だから今だけは思い切り泣いて、悔しがっても良いと思います。
そして慰めの言の葉よりも共感という名の抱擁で受け止める爆乳姫子さん
私の親友はあたたかな人なんですよ。
包容力があって、お胸が大きくて、背も高くて、お胸の張りも良くて、運動神経も抜群で、お胸の揉みごたえもあって、頭も良くて、お胸差別もしなくて、優しい美人さんなんです。

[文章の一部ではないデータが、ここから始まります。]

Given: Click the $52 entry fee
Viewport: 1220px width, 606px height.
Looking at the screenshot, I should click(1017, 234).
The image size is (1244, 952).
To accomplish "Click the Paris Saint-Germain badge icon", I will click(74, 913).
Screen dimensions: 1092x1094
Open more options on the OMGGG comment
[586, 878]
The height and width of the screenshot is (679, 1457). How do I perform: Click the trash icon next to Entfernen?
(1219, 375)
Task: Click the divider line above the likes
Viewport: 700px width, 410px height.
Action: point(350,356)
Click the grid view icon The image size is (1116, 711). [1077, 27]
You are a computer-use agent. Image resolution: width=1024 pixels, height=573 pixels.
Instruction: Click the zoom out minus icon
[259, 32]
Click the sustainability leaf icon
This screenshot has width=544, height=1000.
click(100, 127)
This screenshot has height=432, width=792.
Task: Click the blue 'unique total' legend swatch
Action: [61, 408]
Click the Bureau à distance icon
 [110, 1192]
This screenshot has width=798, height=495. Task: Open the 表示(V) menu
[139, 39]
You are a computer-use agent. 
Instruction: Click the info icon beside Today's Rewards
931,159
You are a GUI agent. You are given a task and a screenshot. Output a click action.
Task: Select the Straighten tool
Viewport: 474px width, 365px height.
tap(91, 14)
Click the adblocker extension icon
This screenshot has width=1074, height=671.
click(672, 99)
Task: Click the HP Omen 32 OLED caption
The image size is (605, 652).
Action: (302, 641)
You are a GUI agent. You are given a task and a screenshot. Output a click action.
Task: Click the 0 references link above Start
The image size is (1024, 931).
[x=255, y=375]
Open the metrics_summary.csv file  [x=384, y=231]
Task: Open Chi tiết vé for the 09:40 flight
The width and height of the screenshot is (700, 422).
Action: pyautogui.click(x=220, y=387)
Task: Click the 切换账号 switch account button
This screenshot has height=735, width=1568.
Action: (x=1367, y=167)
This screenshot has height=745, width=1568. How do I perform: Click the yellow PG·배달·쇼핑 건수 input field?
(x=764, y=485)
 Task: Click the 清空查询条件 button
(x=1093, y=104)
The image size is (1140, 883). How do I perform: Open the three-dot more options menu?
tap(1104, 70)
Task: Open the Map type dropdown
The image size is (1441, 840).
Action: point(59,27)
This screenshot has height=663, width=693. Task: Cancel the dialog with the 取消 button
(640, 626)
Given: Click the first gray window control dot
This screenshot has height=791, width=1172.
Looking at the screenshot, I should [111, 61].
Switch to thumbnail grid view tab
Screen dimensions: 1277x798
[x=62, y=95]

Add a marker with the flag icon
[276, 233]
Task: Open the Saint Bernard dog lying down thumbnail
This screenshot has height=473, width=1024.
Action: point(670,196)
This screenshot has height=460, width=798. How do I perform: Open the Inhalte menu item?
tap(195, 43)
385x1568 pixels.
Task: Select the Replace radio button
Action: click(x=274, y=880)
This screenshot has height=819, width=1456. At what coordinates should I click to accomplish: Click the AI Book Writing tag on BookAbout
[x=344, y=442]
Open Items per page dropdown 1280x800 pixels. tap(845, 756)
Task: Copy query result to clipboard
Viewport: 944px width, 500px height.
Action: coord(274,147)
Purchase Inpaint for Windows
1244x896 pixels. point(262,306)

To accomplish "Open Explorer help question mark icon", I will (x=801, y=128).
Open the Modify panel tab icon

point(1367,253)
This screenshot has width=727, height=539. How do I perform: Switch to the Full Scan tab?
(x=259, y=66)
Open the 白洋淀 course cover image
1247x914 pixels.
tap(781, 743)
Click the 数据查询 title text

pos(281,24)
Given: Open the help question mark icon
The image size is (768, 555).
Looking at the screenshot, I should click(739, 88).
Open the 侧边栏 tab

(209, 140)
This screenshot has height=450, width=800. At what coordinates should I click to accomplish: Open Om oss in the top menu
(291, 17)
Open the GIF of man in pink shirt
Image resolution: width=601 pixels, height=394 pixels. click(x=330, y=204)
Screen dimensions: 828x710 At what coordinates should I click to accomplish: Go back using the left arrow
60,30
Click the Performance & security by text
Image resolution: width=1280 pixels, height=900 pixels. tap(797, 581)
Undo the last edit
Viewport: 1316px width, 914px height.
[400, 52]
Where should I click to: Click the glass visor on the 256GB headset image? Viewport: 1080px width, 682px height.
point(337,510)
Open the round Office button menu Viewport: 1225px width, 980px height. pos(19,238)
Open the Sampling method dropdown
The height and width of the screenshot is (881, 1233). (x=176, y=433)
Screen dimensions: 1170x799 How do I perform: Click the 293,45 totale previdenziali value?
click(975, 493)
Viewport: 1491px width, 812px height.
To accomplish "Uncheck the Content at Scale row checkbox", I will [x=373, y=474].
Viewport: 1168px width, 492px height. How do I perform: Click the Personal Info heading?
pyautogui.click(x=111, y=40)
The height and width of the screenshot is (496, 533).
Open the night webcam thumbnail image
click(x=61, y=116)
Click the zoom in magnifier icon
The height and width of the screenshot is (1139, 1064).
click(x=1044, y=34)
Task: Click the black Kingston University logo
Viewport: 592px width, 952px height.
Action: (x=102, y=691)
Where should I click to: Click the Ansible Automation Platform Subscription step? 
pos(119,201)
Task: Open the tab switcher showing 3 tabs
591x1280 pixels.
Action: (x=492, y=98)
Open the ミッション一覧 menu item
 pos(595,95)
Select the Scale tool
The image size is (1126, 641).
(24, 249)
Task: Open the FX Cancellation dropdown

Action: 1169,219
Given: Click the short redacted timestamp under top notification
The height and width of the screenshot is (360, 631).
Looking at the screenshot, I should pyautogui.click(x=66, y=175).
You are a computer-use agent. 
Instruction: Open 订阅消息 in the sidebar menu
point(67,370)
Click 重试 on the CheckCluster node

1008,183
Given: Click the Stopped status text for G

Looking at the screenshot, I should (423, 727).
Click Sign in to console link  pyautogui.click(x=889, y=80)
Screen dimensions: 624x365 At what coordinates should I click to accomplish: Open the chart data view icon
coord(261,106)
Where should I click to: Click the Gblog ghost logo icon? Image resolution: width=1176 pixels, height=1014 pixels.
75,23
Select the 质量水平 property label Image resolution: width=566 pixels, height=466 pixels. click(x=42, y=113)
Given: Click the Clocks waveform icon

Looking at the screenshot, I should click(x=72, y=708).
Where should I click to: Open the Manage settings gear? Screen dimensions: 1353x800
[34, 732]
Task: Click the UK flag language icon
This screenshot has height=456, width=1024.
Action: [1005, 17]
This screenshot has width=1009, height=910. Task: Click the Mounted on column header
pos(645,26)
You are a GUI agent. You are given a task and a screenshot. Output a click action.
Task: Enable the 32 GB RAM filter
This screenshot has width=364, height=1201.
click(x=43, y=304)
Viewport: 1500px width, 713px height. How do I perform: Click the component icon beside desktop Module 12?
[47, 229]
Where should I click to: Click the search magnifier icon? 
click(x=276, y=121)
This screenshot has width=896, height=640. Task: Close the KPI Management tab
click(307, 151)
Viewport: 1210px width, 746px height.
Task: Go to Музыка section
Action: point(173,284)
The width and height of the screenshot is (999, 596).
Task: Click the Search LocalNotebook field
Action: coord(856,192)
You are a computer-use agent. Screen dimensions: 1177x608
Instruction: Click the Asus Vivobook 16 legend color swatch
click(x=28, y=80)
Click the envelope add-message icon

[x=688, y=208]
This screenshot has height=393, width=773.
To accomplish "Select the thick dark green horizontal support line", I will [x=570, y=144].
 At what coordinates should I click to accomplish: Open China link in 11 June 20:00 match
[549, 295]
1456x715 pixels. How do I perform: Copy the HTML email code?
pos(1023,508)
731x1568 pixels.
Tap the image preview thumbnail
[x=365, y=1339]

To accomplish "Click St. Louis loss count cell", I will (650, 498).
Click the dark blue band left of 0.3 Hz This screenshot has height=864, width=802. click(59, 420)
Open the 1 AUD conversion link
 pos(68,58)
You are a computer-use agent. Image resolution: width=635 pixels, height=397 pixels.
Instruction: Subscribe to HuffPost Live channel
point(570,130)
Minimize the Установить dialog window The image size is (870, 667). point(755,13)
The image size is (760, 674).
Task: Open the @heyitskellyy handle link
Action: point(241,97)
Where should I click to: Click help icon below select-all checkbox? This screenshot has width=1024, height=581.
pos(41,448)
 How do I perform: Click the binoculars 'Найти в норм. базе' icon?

あのお胸で泣いた女性は他にも・・・ 自慢の親友です。
思い切り泣いて、自分の気持ちに向き合って少し落ち着いたかもしれません。
それでも『失恋』の言の葉は乙女にとっては残酷で胸の深くまで突き刺さります。
相手を想う気持ちが深ければ深いほど心の傷は深くなるのは仕方ないこと
全ての恋が成就するわけないとわかっています。
理性ではわかっていても感情が付いてきません。
◇
舞奈さんの涙を見てしまった私たち
彼女は愚痴を口にしながらも本当は自分に言い聞かせていたのですよね。
『あきらめなさい』
『現状のまま動かなかった自分が悪い』
『本当に好きなら幸せを願ってあげなさい』
繰り返し自分に言い聞かせていたのだと思うと胸が締め付けられます。
『幼馴染みは負けヒロイン』
そんな言の葉が頭を過ぎります。
理不尽ではございますが、幼馴染みくんに対して怒りが込み上げて参りました。
あんなに一緒にいたのではないですか。
舞奈さんにもらった誕生日プレゼント 自慢そうに見せてくれたではないですか。
いつも優しい目をして舞奈さんを見つめていたのはどうしてですか。
舞奈さんがあんなに華やかな甘い笑顔を見せるのはあなただけなのですよ。
舞奈さんが殿方から告白を受けていたことご存じですか。
どうして断ったのか理由を知っているのですか。
舞奈さんの想いを勘違いだとおっしゃるのであれば、恋に恋する乙女としてぶっ殺して差し上げますわ。
まずは事情徴収・・・いえ OHANASHIをする必要がございますね。
すぐに身柄を確保致しましょう。
恋に恋する乙女が怒ると怖いのですよ。